A truth that you have probably encountered in your life is that we only hear what we want to hear. We are only capable of making the changes we are truly ready for. And for much of my twenties, I wanted to heal but I didn’t want to change.
Since I only started telling you bits and pieces of my experience with Hashimoto’s thyroiditis in recent years, I thought I should take the time to lay out all the facts of what I went through over the course of those 7 years, until I decided to finally exit the loop and start the wellness project.
Hopefully it will help put your own struggles in context, or make you feel better about the rinse cycles you’ve been caught in, the messages you missed, or the change you weren’t ready for until it was too late.
Read on for my Hashimoto’s story in 3 acts!
Xoxo
Phoebe
p.s. The Wellness Project book is available for pre-order at the following retailers: Amazon / Barnes and Noble / IndieBound / iTunes / McNally Jackson. Send your receipt to [email protected] for a FREE e-calendar that has all my experiments scattered throughout! April is Skillet Skills month :
I. The Beginning: Deliberate Denial.
My diagnosis happened as soon and as early as it could of.
A year post-college graduation, after some routine blood work, my childhood doctor told me I had Hashimoto’s Thyroiditis. I had never heard of it before, and was immediately unnerved. My doctor told me not to worry: Hashimoto’s was fairly common in women my age, and completely treatable with a daily dose of Synthroid, a widely-prescribed hormone replacement drug. But I’d probably need to be on it for the rest of my life.
This last piece of news did not sit well with me.
I grew up with a mother who was an early adopter of the organic movement, in a home where “medication” really meant “remedies,” in the form of small white homeopathic balls that dissolved under your tongue. I may have taken my morning birth control tablet and the occasional Z-Pak, but being dependent on a daily dose of drugs for the next sixty years was a different story.
My body didn’t seem like it was in any sort of distress. So I did what any super-mature 22-year-old would do in my situation: I pretended like the conversation never happened and went on living my life.
Of course, I didn’t realize how lucky I was to have gotten this diagnosis in the first place.
Most doctors don’t routinely check for thyroid antibodies.
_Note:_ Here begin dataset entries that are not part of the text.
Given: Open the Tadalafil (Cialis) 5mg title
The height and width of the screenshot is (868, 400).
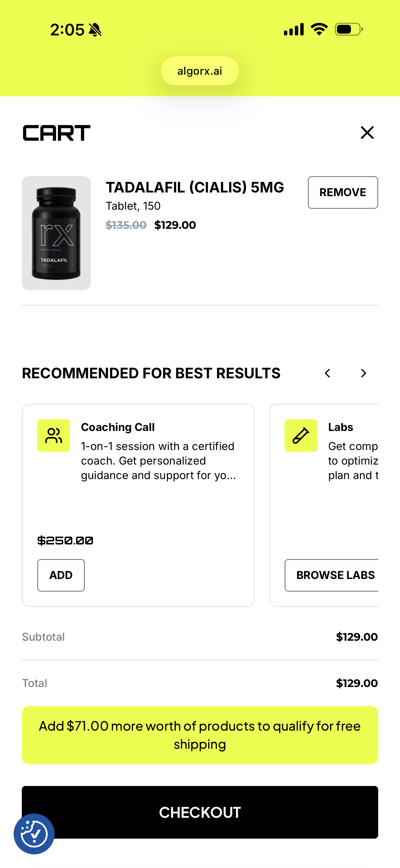Looking at the screenshot, I should (195, 187).
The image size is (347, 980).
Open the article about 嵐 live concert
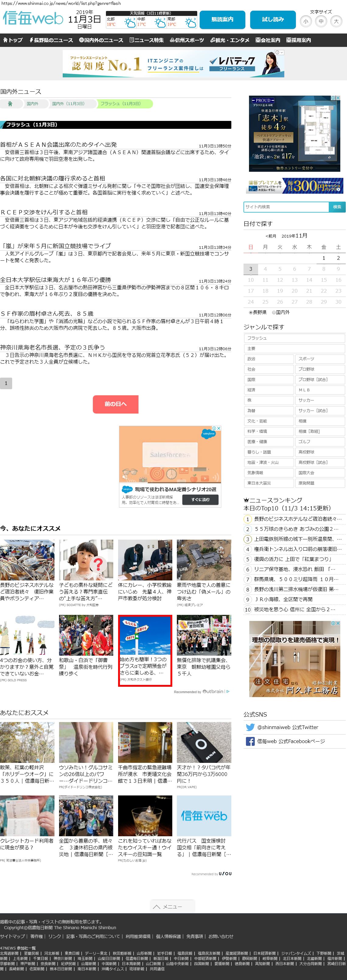(56, 246)
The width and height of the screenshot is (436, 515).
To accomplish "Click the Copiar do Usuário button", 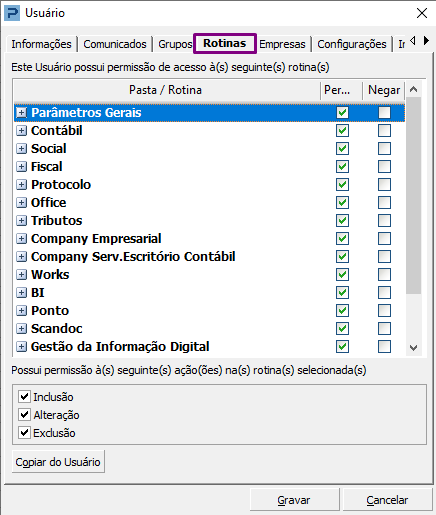I will pos(58,462).
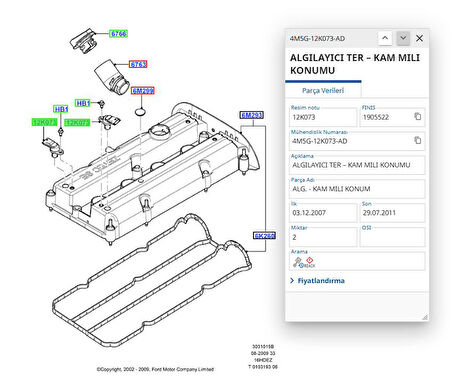
Task: Click inside the Açıklama description field
Action: point(357,165)
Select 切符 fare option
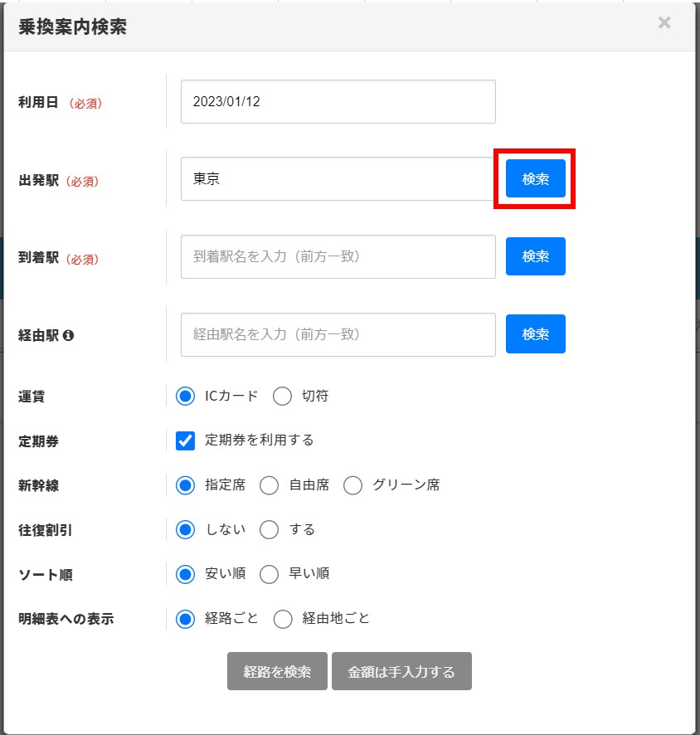700x735 pixels. 282,397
And many of the symptoms of hypothyroidism—digestive issues, weight fluctuations, depression, anxiety, and fatigue—are things that can feed or be attributed to each other.
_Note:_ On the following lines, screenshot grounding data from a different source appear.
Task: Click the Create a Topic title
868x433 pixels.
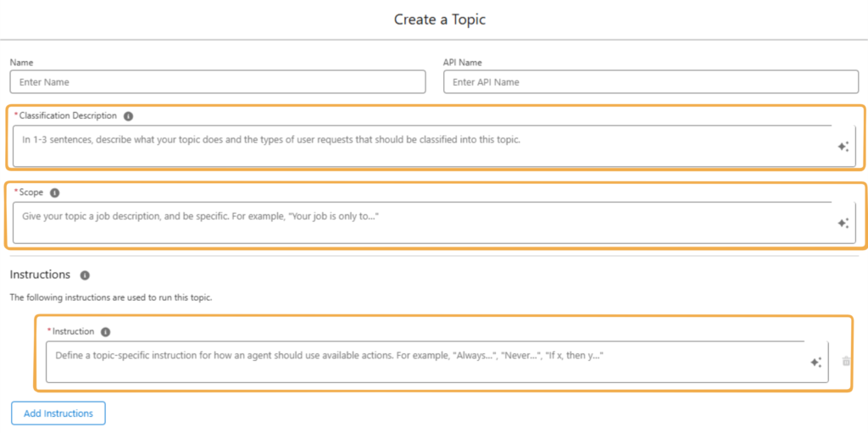Action: point(440,19)
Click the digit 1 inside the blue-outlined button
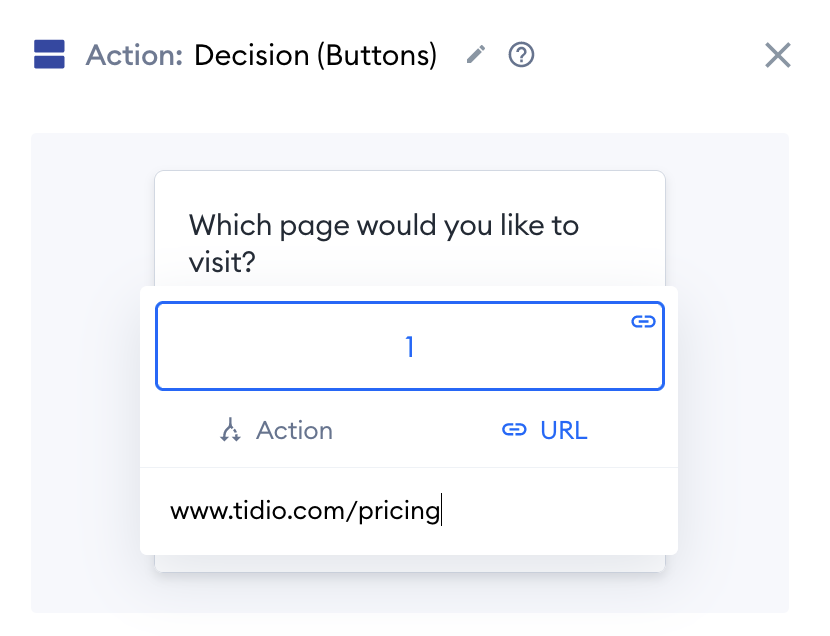Screen dimensions: 830x636 (410, 347)
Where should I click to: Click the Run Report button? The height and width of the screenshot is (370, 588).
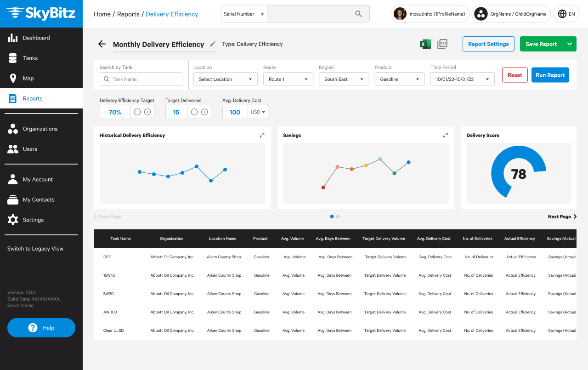click(x=550, y=75)
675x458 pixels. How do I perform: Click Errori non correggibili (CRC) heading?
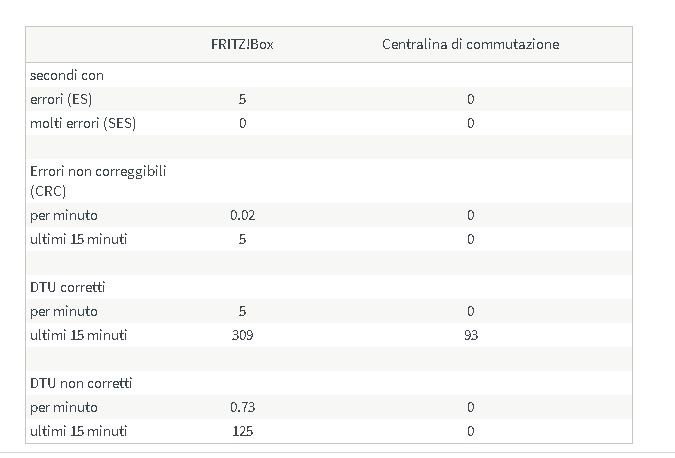point(98,181)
The weight piece was one reason why it was so easy to ignore my other symptoms.
During my initial descent, I dropped a few dress sizes almost immediately. This was amazing at first, when it meant saying goodbye to the four years of late-night pizza that had gotten lodged in my midsection during college. About a month before my diagnosis, I had gone through a painful break-up (which I blamed for my depression), and I was deeply grateful for the revenge body that I seemed to acquire overnight without putting in any effort.
In the years that followed, though, skinny was a great perk that came at the price of a lot of misery. If my stomach hadn’t stopped behaving—and if I hadn’t had the flu all the time and felt exhausted even on the days when I didn’t—I might have continued to embrace this weird health loophole of eating whatever I wanted while wasting away.
Skinny was the reason that I didn’t tie any of these other symptoms to my autoimmune disease. An underactive thyroid, which is the main symptom of Hashimoto’s Thyroiditis, typically makes people put on pounds. I was reluctant to rock the boat with my metabolism, lest I end up in that camp.
Eventually though, when the intestinal pain got too intense, I decided to see another doctor—this time someone with a more integrative perspective.
II. The Middle: Feeding on Fads.
Thus, began the next stage of bouncing around between functional medicine doctors, heeding some advice, ignoring others, and feeling guilty for any of my choices that didn’t fit within their organic-minded protocols.
The first doctor I saw in 2011, on the recommendation of my homeopathic-minded mother, did bloodwork to test for food allergies and put me on an elimination diet to see if there was something that didn’t agree with my system. For two weeks, I cut out soy, corn, dairy, sugar, and wheat. And once that agony came to a close, with results in hand, it was clear that I had a serious gluten sensitivity.
The news devastated me. As a newbie in the food world, the idea of having allergies seemed like a detriment to not only my social life, but my career. As fate would have it, my debut cookbook was hitting stores just a few weeks after this revelation…and I could no longer eat half of the recipes in it.
I did my best in the year that followed to cut gluten out of my life. Once I made it through the five stages of grief and got used to my new dietary restrictions, it was clear that this one change alone was a big step in the right direction. I gained some weight back. As I did, the color returned to my cheeks and my eyes took down their vacancy sign. It made me realize that being skinny didn’t necessarily mean being healthy, and being healthy was far more important.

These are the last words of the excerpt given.